Ernst Wolfgang Jonas (* 23. April 1926 in Berlin; † 2010[1]) war ein deutscher Wirtschaftshistoriker. Der Schüler von Jürgen Kuczynski beeinflusste in der DDR maßgeblich die dortige Historiografie zur Geschichte der Produktivkräfte. Er prägte außerdem die These vom „Kernprozess“ der Industriellen Revolution.

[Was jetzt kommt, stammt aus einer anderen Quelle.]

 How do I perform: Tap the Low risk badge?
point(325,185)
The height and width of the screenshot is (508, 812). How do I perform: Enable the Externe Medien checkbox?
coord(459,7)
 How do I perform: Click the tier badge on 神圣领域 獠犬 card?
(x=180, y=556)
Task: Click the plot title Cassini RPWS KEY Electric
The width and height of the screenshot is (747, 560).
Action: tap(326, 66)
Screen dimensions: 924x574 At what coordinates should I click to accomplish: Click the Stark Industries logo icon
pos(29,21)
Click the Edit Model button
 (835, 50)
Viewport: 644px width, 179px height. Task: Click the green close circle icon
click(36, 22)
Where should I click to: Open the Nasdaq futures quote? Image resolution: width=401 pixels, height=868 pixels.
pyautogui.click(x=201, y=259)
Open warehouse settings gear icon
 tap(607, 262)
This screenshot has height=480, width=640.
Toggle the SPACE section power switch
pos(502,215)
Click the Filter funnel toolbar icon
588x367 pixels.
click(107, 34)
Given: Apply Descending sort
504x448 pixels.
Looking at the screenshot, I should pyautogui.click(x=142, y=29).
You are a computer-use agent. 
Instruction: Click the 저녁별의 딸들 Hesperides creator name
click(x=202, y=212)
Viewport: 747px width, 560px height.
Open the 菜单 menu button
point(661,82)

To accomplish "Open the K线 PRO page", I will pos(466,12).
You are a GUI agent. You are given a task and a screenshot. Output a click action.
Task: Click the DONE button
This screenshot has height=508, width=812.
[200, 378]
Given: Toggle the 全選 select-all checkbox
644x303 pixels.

Leben[Bearbeiten | Quelltext bearbeiten]

Jonas studierte ab 1949 Wirtschaftsgeschichte an der Humboldt-Universität in Ost-Berlin. Er schloss sein Studium als Diplom-Wirtschaftler ab und promovierte im Dezember 1955 bei Jürgen Kuczynski und Elisabeth Giersiepen zum Dr. rer. oec. mit der Schrift Kriegsverbrecherkonzern Mansfeld AG zur Lage der Bergarbeiter im Mansfelder Kupferbergbau 1920 bis 1932. Anschließend wurde er Arbeitsleiter in der Abteilung Wirtschaftsgeschichte am Institut für Geschichte der Deutschen Akademie der Wissenschaften zu Berlin.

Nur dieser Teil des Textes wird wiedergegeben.